Sebaliknya, desentralisasi ala neoliberal ini justru makin menyingkirkan rakyat dari proses pengambilan kebijakan. Ambil contoh, ketika pemerintah daerah hendak mengeluarkan ijin pertambangan, rakyat di tingkat lokal sama sekali tidak dilibatkan. Bahkan, mereka diusir paksa keluar dari pemukiman dan tanah-tanah mereka.
Ada korelasi yang sangat kuat antara desentralisasi neoliberal dengan meningkatnya konflik sumber daya di tingkat lokal. Yang terjadi, kepala daerah sengaja memfasilitasi modal asing untuk merampas sumber daya milik rakyat, seperti tanah, tambang, hutan, pertanian, dan lain-lain.
Kedua, desentralisasi tidak dibasiskan pada inisiatif dan kesiapan rakyat di tingkat lokal untuk mengelola sendiri kekuasaan. Akibatnya, kebanyakan daerah otonom baru (DOB) hanya menjadi “kuda tunggangan” penguasa lokal untuk memperkaya diri.

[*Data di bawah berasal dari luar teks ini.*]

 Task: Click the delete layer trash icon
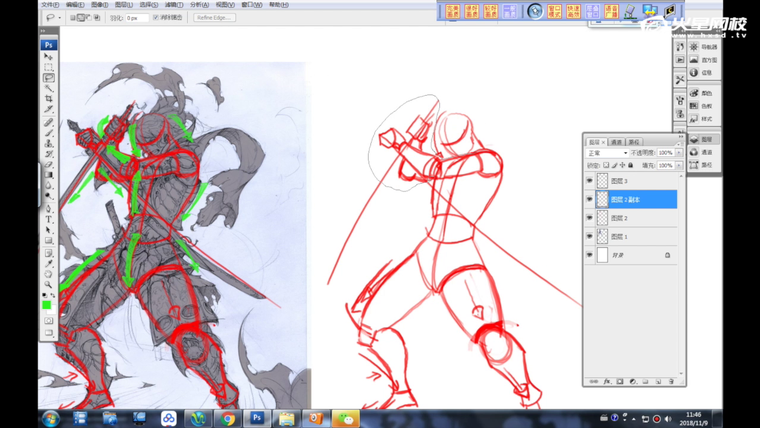671,381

Lebih parah lagi, pengelolaan kekuasaan di DOB tak ubahnya ajang “penjarahan” kekayaan dan keuangan daerah.
Ketiga, kontestasi politik, semisal Pilkada, sangat berbiaya tinggi. Akibatnya, kontestasi politik hanya diikuti elit kaya. Sedangkan mayoritas massa-rakyat hanya dijadikan sebagai komoditas politik belaka. Ironisnya, rakyat-lah yang sering dibentur-benturkan untuk melapangkan jalan bagi kepentingan politik elit lokal.
Politik berbiaya tinggi ini, yang mengandalkan politik klientalisme dan uang ini, menghalangi lahirnya figur-figur kerakyatan. Ditambah lagi, proses depolitisasi benar-benar menjauhkan rakyat dari politik. Akibatnya, pemerintahan lokal hanya menjelma sebagai pemerintahan para bandit pelayan neokolonialisme.